Louisiana Insurance CE Requirements for Agents
Louisiana continuing education requirements for Property and Casualty (P&C) insurance producers are administered by the Louisiana Department of Insurance (LDI). Every resident P&C producer in Louisiana must complete CE to maintain their license, and the state adds a requirement that most other states do not: a mandatory 3-hour flood insurance education course every renewal cycle. This is not a one-time prerequisite — Louisiana P&C producers must complete flood education every two years as part of their 24-hour CE total. Given the state's extensive flood exposure across coastal, river basin, and low-lying parishes, this recurring requirement reflects a genuine regulatory priority. Understanding the flood mandate, the carryover rules, and the renewal timeline is essential for staying compliant with the LDI.
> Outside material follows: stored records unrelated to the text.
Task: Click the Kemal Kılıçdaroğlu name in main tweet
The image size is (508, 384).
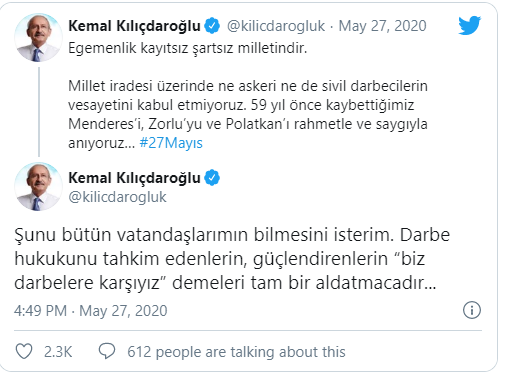Action: click(134, 178)
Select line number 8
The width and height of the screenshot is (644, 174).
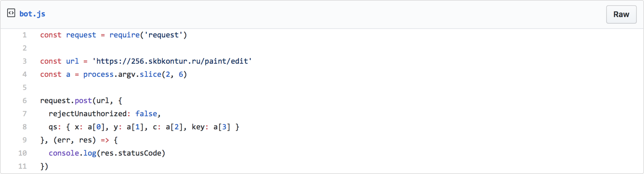tap(24, 127)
TLDR: Louisiana P&C producers must complete 24 hours of CE every 2 years, including 3 hours of ethics and 3 hours of flood insurance education. Licenses expire on the last day of your birth month biennially. Up to 10 hours carry over to the next cycle. CE must be complete before your renewal date — there is no grace period for incomplete CE.
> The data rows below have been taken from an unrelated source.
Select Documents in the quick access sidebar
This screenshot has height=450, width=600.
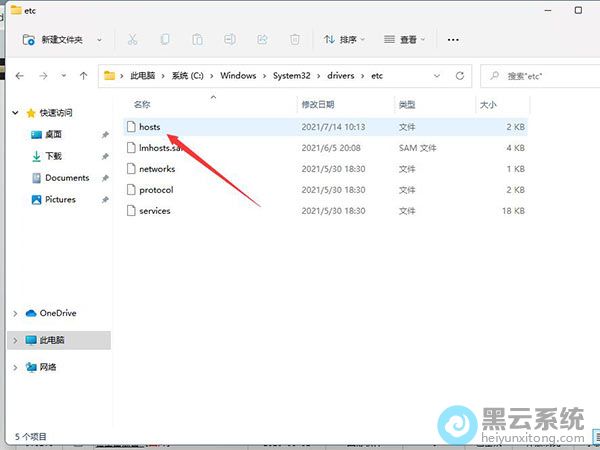pyautogui.click(x=67, y=178)
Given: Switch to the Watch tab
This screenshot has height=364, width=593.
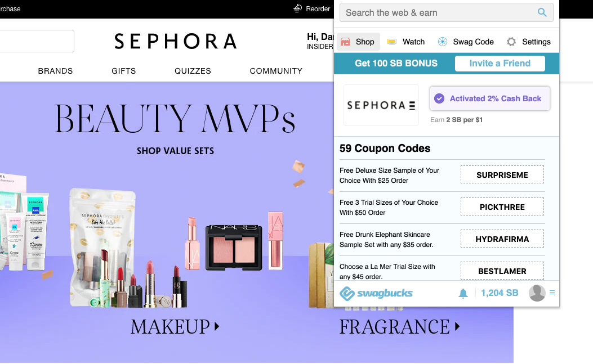Looking at the screenshot, I should [x=406, y=42].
| Requirement | Louisiana |
|---|---|
| Total CE Hours | undefined hours |
| Ethics Hours Required | undefined hours |
| Renewal Cycle | 2 years |
| Renewal Deadline | Last day of birth month, every 2 years |
| State DOI Website | Louisiana Department of Insurance |
Who Needs CE in Louisiana
All Louisiana-resident licensed insurance producers holding a Property and Casualty, Property, Casualty, or Personal Lines line of authority must complete 24 hours of CE every two-year licensing period. This applies to independent agents, captive agents, managing general agents, and anyone actively writing P&C business in the state. The requirement also applies to independent adjusters — they must complete the same 24-hour biennial total with 3 hours of ethics.
CE is not required for a producer's first licensing period. The obligation begins with the second renewal and every renewal after that. This gives newly licensed producers a window to establish their practice before CE kicks in — but many new agents are surprised when their second renewal requires proof of 24 hours they did not realize were accumulating.
Louisiana offers limited exemptions. Producers who are 65 years of age or older and have been continuously licensed for at least 20 years may apply for a CE waiver through the LDI exemption process. Military personnel on active duty may also request deferrals. Contact the LDI for specific eligibility requirements.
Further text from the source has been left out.